▸ **The problem**: From the line that includes "[Mr Bean Solitaire Adventures] (882, 981)" to the closing line of the data, please transcribe every line exactly and add nothing.

[Pixel coordinate grounding data]
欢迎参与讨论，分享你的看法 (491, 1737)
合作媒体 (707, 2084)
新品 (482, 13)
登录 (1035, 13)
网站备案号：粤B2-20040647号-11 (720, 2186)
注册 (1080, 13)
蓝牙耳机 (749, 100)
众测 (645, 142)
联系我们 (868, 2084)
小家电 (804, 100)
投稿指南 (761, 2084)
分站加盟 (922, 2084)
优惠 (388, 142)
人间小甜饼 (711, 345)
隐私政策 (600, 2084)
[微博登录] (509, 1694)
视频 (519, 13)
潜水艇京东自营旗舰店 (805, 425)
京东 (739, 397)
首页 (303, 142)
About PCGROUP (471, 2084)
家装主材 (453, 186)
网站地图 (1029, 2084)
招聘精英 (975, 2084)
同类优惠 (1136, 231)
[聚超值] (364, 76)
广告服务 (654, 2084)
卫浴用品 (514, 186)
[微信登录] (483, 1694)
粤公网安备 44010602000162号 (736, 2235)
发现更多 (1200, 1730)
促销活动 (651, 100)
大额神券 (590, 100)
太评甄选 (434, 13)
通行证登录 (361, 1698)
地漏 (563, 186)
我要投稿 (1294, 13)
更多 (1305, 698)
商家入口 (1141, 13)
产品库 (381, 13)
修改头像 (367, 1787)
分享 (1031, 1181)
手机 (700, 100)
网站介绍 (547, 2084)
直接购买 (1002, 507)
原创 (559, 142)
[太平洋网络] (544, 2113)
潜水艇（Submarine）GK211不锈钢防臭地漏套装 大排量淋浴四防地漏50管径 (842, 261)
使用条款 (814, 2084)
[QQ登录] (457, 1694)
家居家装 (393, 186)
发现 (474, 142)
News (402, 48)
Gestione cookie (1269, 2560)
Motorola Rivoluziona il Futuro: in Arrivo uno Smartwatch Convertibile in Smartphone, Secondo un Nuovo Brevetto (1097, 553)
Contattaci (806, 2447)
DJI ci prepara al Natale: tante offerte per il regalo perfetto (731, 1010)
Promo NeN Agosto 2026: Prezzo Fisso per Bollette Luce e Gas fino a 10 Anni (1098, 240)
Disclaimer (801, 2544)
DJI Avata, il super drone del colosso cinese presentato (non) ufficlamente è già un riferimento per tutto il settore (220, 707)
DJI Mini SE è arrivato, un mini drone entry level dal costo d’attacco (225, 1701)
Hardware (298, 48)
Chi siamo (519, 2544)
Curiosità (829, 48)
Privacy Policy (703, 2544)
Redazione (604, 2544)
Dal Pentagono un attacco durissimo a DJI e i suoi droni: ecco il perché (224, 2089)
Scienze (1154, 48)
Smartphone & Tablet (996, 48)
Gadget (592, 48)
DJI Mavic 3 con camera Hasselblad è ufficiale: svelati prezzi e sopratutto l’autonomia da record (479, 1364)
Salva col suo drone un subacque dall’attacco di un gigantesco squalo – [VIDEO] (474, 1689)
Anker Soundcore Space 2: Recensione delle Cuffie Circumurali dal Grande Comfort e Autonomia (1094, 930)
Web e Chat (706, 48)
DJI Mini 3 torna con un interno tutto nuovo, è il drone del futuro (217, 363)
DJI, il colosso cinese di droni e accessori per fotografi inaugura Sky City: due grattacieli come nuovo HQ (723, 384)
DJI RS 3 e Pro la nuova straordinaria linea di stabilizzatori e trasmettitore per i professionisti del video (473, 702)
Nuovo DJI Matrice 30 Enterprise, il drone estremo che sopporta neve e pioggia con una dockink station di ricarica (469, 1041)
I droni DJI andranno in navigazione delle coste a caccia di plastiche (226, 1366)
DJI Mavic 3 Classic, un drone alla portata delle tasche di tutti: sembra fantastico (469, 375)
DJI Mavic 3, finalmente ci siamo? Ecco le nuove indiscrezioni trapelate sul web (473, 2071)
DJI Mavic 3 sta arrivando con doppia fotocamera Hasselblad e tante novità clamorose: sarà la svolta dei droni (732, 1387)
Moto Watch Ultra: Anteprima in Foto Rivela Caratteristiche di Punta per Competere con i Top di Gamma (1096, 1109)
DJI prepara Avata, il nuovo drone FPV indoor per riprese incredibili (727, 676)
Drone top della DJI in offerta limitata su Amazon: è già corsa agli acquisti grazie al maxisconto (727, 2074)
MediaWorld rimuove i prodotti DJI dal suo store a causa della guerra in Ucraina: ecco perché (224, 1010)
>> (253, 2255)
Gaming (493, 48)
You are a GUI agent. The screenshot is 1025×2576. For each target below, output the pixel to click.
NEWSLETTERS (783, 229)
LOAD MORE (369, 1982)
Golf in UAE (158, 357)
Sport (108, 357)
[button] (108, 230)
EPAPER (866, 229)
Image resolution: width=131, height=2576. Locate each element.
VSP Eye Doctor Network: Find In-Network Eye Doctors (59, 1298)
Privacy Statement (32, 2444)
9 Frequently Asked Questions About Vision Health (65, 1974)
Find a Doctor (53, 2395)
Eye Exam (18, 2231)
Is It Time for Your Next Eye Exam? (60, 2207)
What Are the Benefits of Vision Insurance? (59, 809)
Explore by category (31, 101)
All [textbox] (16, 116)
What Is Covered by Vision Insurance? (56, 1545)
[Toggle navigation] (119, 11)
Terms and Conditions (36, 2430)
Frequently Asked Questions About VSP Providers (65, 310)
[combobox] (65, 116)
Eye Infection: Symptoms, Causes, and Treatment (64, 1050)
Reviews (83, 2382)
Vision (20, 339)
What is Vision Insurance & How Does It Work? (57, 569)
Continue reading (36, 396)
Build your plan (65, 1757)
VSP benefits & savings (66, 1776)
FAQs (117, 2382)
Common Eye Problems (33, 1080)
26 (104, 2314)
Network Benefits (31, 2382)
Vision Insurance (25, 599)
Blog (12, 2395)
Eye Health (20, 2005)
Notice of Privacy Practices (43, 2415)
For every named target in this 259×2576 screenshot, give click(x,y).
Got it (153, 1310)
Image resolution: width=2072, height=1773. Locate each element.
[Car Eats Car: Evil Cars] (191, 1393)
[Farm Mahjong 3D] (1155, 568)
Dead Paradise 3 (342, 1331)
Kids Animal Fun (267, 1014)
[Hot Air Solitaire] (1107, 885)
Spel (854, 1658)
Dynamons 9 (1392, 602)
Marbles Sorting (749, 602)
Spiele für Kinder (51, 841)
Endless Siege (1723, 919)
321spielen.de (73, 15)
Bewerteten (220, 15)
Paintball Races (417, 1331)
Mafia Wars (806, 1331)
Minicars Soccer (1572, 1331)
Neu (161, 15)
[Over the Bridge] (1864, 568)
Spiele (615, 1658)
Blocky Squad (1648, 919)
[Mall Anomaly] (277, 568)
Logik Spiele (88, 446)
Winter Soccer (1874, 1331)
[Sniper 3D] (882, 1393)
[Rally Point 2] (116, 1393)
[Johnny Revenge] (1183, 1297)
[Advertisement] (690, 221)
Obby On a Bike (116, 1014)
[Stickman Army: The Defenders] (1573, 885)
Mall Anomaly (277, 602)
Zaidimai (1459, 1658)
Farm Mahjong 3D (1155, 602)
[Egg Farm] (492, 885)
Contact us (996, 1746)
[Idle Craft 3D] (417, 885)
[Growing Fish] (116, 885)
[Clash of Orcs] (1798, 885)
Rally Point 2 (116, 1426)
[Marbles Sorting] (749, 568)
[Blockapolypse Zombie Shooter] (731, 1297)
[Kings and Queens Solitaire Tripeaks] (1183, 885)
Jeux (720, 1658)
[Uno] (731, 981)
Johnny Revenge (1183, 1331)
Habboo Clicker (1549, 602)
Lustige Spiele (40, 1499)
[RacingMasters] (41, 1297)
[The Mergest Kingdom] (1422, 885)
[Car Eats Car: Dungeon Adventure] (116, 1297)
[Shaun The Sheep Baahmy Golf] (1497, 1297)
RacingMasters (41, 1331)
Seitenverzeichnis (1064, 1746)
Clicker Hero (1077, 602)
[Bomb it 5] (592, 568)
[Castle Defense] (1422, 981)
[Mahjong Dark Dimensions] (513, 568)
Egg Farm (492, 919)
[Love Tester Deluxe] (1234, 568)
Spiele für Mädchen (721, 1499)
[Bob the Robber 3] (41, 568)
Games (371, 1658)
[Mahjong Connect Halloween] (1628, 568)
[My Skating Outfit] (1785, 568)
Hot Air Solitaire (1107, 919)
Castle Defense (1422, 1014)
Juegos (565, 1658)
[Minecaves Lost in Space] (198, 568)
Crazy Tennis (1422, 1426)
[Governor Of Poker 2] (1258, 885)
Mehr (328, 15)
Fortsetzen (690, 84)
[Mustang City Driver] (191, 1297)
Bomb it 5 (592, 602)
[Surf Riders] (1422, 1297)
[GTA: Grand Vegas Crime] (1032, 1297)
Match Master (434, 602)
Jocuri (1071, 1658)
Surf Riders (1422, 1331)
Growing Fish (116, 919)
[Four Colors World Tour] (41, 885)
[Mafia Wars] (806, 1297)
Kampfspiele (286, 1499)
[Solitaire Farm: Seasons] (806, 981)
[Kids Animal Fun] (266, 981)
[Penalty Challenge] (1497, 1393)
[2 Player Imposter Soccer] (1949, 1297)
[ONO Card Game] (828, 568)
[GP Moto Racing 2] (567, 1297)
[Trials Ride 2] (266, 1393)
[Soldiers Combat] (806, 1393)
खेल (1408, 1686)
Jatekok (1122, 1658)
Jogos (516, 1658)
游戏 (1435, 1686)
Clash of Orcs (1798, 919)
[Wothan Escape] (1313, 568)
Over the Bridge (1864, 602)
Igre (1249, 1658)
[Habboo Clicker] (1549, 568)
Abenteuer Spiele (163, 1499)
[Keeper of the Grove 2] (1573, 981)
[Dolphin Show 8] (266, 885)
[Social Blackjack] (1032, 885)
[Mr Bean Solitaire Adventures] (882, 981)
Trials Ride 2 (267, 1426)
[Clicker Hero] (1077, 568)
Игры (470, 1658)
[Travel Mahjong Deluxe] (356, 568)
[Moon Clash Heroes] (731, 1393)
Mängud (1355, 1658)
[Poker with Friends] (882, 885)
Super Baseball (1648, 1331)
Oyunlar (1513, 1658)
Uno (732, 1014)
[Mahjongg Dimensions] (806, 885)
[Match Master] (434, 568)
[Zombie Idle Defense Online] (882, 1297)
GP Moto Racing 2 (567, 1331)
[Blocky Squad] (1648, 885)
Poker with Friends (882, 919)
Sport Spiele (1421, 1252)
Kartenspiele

▸ **Solved exercise**:
[Mr Bean Solitaire Adventures] (882, 981)
Trials Ride 2 (267, 1426)
[Clicker Hero] (1077, 568)
Игры (470, 1658)
[Travel Mahjong Deluxe] (356, 568)
[Moon Clash Heroes] (731, 1393)
Mängud (1355, 1658)
[Poker with Friends] (882, 885)
Super Baseball (1648, 1331)
Oyunlar (1513, 1658)
Uno (732, 1014)
[Mahjongg Dimensions] (806, 885)
[Match Master] (434, 568)
[Zombie Idle Defense Online] (882, 1297)
GP Moto Racing 2 (567, 1331)
[Blocky Squad] (1648, 885)
Poker with Friends (882, 919)
Sport Spiele (1421, 1252)
Kartenspiele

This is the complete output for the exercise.